## [SUPPLIED TEXT]
Help Me, God, I'm a Parent: Honest Prayers for Hectic Days and Endless Nights
by Bunmi Laditan
Coming June 28, 2022
Dear friend,
I wrote this book because parenting is hard. For me, it would be impossible without God being my rock every single day.
A few years ago I was at a play center with my youngest who is eight now but at the time was an always jumping, always running, never stopping, four year-old. I remember that day like it was yesterday.
In my mind I was juggling how we'd spend a couple hours at the play center, then find somewhere to have lunch, then I'd drive the half hour to school to pick up his older sisters, maybe stop at the grocery store if I could manage it with all three to have something for dinner other than Domino's again...
I was doing all this as my youngest bounced foam bricks off of my head trying to get my attention.
As I was in the midst of my mental circus when a mom walked in. She sat near me in the little kids' section and we got to talking. She was new to the city and was only here temporarily for her husband's job. She homeschooled her four (or five?) kids.
My mouth dropped open. I could barely handle my three and two were in school for most of the day.
"How do you do it?" I asked her, hoping she wouldn't recommend another $50 organizer I'd use for a week and then abandon.
Her answer was simple, but somehow worse.
"Jesus."
At the time I was between faiths. I'd been jumping from one belief to the next, trying to find myself, trying to find God and the thought of a Middle Eastern hippie from 2,000 years ago somehow helping make it in and out of the grocery store with three kids at 5pm seemed ludicrous.
I chalked it up to her being one of "those people" and I don't think we spoke much after that.

(Raw records)
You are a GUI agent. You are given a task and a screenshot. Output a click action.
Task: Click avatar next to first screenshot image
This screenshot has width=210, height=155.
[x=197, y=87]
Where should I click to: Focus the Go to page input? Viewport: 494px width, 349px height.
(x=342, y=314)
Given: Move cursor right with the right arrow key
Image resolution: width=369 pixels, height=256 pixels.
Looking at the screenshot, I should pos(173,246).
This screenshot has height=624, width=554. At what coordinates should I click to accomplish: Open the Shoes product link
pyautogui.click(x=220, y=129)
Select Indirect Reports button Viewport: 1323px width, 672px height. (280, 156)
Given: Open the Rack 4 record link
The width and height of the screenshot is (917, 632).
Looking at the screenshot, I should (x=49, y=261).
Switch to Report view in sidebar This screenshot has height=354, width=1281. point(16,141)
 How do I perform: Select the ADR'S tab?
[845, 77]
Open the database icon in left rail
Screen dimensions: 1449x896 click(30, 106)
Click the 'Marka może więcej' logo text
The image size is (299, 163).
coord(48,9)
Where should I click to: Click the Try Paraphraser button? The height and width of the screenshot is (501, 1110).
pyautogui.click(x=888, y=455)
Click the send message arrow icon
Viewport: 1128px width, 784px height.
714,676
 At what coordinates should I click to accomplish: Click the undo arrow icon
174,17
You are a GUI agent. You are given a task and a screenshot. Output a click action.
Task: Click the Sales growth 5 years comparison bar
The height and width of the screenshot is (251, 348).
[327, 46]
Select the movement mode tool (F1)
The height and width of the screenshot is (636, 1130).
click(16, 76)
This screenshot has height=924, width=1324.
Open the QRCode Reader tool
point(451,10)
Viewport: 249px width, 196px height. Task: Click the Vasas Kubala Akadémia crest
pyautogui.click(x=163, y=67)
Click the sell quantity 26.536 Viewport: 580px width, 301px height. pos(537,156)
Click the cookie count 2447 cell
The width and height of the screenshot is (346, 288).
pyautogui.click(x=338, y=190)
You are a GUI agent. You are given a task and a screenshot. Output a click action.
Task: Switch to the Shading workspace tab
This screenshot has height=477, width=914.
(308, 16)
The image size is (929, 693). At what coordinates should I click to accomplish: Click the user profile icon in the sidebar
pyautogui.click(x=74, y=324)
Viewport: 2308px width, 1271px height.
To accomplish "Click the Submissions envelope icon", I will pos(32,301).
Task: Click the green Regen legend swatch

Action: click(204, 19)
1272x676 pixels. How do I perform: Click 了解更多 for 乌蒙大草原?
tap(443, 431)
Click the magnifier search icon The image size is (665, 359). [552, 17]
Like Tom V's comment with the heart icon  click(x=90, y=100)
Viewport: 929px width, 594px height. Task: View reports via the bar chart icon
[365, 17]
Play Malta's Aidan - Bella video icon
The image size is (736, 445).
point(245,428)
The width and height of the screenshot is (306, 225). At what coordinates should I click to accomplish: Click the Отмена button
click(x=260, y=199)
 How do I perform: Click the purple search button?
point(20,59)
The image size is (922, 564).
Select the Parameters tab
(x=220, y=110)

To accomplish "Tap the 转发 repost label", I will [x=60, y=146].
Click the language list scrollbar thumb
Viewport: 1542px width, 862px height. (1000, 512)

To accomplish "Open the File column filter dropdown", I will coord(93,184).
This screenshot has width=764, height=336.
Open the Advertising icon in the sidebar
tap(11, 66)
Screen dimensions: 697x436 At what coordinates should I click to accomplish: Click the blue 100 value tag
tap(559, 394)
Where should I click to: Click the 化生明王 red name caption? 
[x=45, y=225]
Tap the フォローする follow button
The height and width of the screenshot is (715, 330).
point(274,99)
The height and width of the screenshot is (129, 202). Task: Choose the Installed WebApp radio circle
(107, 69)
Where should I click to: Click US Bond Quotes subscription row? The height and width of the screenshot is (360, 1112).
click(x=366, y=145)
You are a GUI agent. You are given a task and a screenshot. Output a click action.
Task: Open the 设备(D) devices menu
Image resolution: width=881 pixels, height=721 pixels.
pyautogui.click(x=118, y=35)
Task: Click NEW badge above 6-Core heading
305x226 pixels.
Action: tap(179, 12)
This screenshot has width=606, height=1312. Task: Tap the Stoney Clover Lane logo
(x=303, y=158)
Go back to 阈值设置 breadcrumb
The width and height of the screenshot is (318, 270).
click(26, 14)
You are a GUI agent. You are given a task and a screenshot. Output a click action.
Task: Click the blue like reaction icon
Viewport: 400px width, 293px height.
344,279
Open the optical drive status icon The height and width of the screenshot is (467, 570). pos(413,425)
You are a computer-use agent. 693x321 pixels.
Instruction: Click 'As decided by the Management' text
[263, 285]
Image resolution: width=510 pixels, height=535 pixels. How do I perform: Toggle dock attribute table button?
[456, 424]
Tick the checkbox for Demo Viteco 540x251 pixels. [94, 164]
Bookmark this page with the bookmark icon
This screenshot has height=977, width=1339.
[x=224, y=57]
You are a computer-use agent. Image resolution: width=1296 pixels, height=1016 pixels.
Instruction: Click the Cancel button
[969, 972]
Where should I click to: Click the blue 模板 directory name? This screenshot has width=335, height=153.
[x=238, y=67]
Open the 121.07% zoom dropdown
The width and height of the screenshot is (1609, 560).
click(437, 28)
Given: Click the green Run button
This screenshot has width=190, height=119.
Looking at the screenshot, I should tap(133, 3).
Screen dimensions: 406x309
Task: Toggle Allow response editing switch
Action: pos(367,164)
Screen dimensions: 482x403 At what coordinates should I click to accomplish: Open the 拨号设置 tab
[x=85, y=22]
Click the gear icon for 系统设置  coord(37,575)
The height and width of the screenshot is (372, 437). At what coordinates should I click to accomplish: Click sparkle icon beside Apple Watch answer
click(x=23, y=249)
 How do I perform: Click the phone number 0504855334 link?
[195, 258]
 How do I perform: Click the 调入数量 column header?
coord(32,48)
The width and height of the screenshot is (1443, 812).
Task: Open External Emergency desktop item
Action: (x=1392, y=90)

## [GOALS]
A - Condense the paragraph of the parenting letter that begins "In my mind I was juggling" into a short bulleted list of the steps it plans out.
B - From the parenting letter, extract the passage starting at "Her answer was" and ending at "5pm seemed ludicrous.".

## [RESPONSES PER TASK]
A -
- Spend a couple of hours at the play center
- Find somewhere to have lunch
- Drive the half hour to school to pick up the youngest child's older sisters
- Possibly stop at the grocery store, if it could be managed with all three kids, to have something for dinner other than Domino's again

B -
Her answer was simple, but somehow worse.
"Jesus."
At the time I was between faiths. I'd been jumping from one belief to the next, trying to find myself, trying to find God and the thought of a Middle Eastern hippie from 2,000 years ago somehow helping make it in and out of the grocery store with three kids at 5pm seemed ludicrous.